### Selected extract

§

The following might seem a moot point, but it is one of those things that almost everyone in the mainstream media has stated as fact and I just want to be on record as pointing out the absolute stupidity of it.

In the latest insane rant by Ted Rall, which Jayson comments on below, I was reminded of the line that was standard in every Joe Wilson story in the MSM. Rall says “the revelation, which effectively ended Plame’s CIA career and may have endangered her life, followed her husband Joe Wilson’s publication of a New York Times op-ed piece that embarrassed the Bush Administration by debunking its claims that Saddam Hussein tried to buy uranium from Niger.

Joe Wilson went to Africa and sat by the hotel pool sipping tea with invited guests. He asked them whether the claims that Saddam had attempted to purchase uranium were true. He was told, by those he spoke to, that they were not. Excuse me for using my voice I normally reserve for talking to two year olds, but that does not “debunk” anything and it most certainly does not disprove anything as most all Democrats and those in the MSM claimed.

Bush said in his SOTU speech that British intelligence sources said that Saddam had attempted to purchase uranium from Africa. They stand by that claim to this day. Joe Wilson came back and wrote an op-ed piece and went all over television saying that Bush lied when he made that statement because his “investigation” had proved it was not true. I know, I know. It is just silly to think that Joe Wilson could have talked to everyone that might have had knowledge of such communications with Saddam, and it is even sillier to think that anyone talking to Saddam about such a thing would have admitted it. (Actually it is way beyond silly, but I am trying to be charitable.) But such logical thinking only applies in the real world, not the world of liberal politics and the mainstream media.

I could go on about how if Joe Wilson was so worried about his wife’s “secret” identity he would not have been jumping in front of every camera in sight. I could also say that it is entirely possible that what “effectively ended Plame’s CIA career” was not a revelation of her CIA position in a Bob Novak column, but just as likely might have been the revelation of her recommendation (which Wilson lied about) to send her unqualified, publicity hound husband on such an important and sensitive mission. But I won’t.

Read my Plame Refresher
here.

UPDATE: Power Line has an example of a non-Wilson untruth that CNN is stating as fact. This is the same untruth that Chris Matthews is especially guilty of having repeated about a million times, even back to guests who were appearing on his show giving evidence to the contrary. It is sad that I could probably come up with a half dozen such examples off the top of my head. When will the mainstream media be held to account for spreading misinformation to their readers and viewers? Hmmm. I just remembered the last CNN ratings I saw. I guess they are already being held to account.

UPDATE II: Michelle Malkin has the picture of Joe Wilson and Valerie Plame that I saw recently on one of the cable news shows. If the Vanity Fair photo of Plame in her Hollywood shades and scarf were not enough proof that she was not exactly devastated by her “outing,” this one surely is.

§

### Record set
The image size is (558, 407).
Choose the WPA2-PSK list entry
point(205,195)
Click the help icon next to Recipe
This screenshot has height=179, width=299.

§

### Instructions for the task
Answer these questions from the post about Joe Wilson.
(a) Where did Wilson sit while talking with invited guests in Africa?
(b) Whose intelligence sources did Bush cite in his SOTU speech?
(c) In the second update, who has the picture of Joe Wilson and Valerie Plame?

### Answer section
(a) By the hotel pool, sipping tea.
(b) British intelligence sources.
(c) Michelle Malkin.